Figure 4.

Lectin blotting analysis of Galα1→3Gal epitope expression at the protein level in the in vitro cultured porcine transgenic and non-transgenic ACFCs treated (TSA⁺) and not treated with trichostatin A (TSA⁻). (A) Representative lectin blots of the expression of Galα1→3Gal epitope in TSA⁻ and TSA⁺ in vitro-cultured ACFCs derived from non-transgenic (CTR nTG) control and double-transgenic (hFUT2×hGLA) pigs. MW indicates the molecular weight of protein standards (Precision Plus Protein Dual Color Standards, Bio-Rad). Each band represents a glycosylated protein containing the Galα1→3Gal epitope. β-Actin served as a loading control for all analyzed samples. (B) The semi-quantitative analysis of Galα1→3Gal epitope relative expression (in arbitrary units). Relative optical density (ROD) from three separate analyses of at least three animals for each variant is expressed as mean. Graph bar shows mean ± SEM. Statistics: One-way ANOVA and Tukey’s HSD post hoc test.

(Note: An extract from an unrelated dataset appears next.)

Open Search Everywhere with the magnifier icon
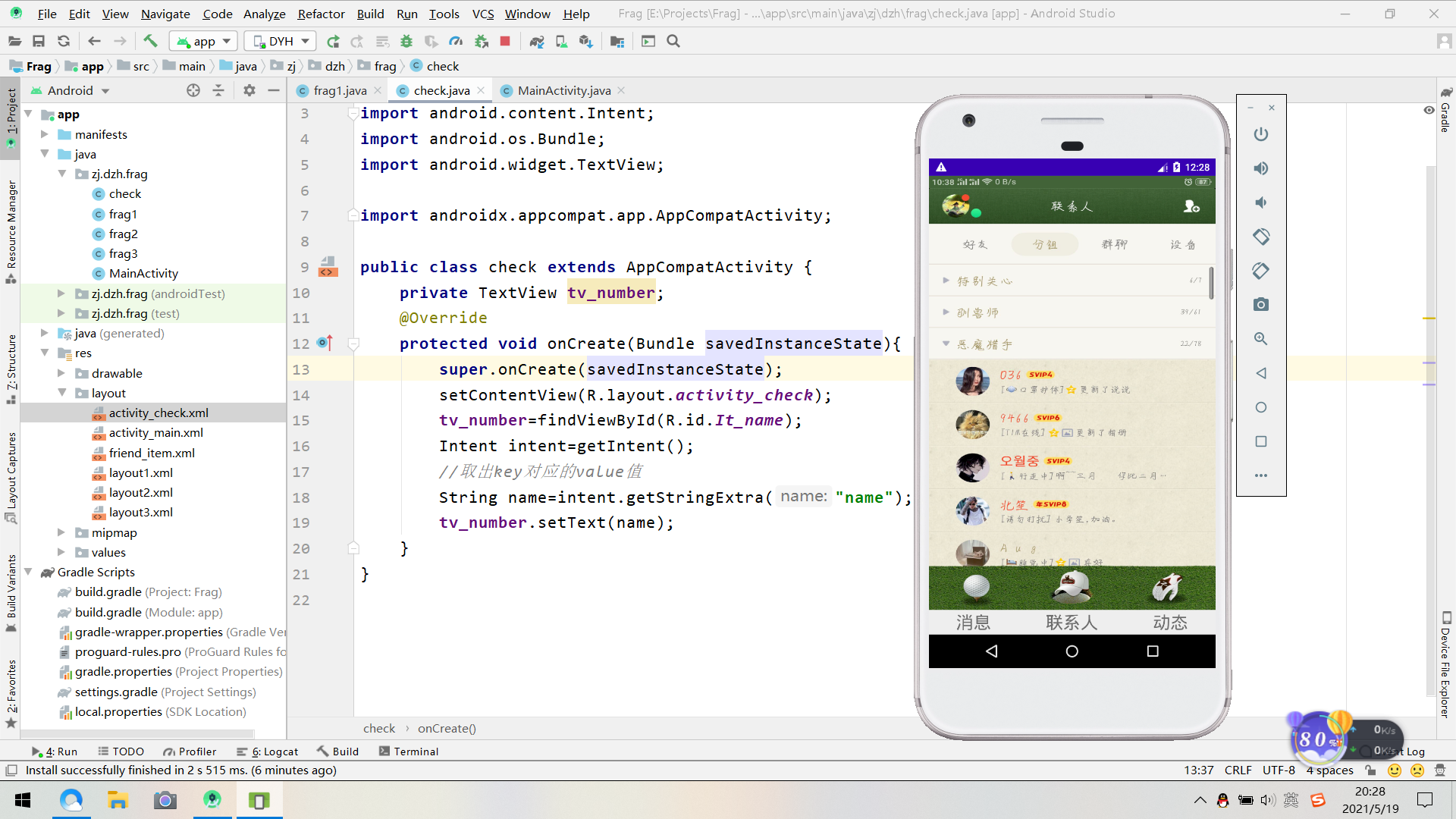This screenshot has width=1456, height=819. tap(673, 41)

The bars marked with different letters differ significantly. Values denoted as a-b, a-c, a-d, b-c, b-d: p < 0.01; c-d: p < 0.05. The relative expression of Galα1→3Gal epitope was significantly lower in the ACFCs stemming from hFUT2×hGLA bi-transgenic pigs as compared to the control (CTR nTG) non-transgenic animals. It is also noteworthy to highlight the fact that the TSA⁻ cell samples derived from hFUT2×hGLA double-transgenic pigs were characterized by the remarkably lowest expression of Galα1→3Gal epitopes. However, expression of Galα1→3Gal epitopes was significantly higher in TSA⁺ cell samples compared to that identified for their TSA⁻ counterparts derived from both transgenic and non-transgenic pigs.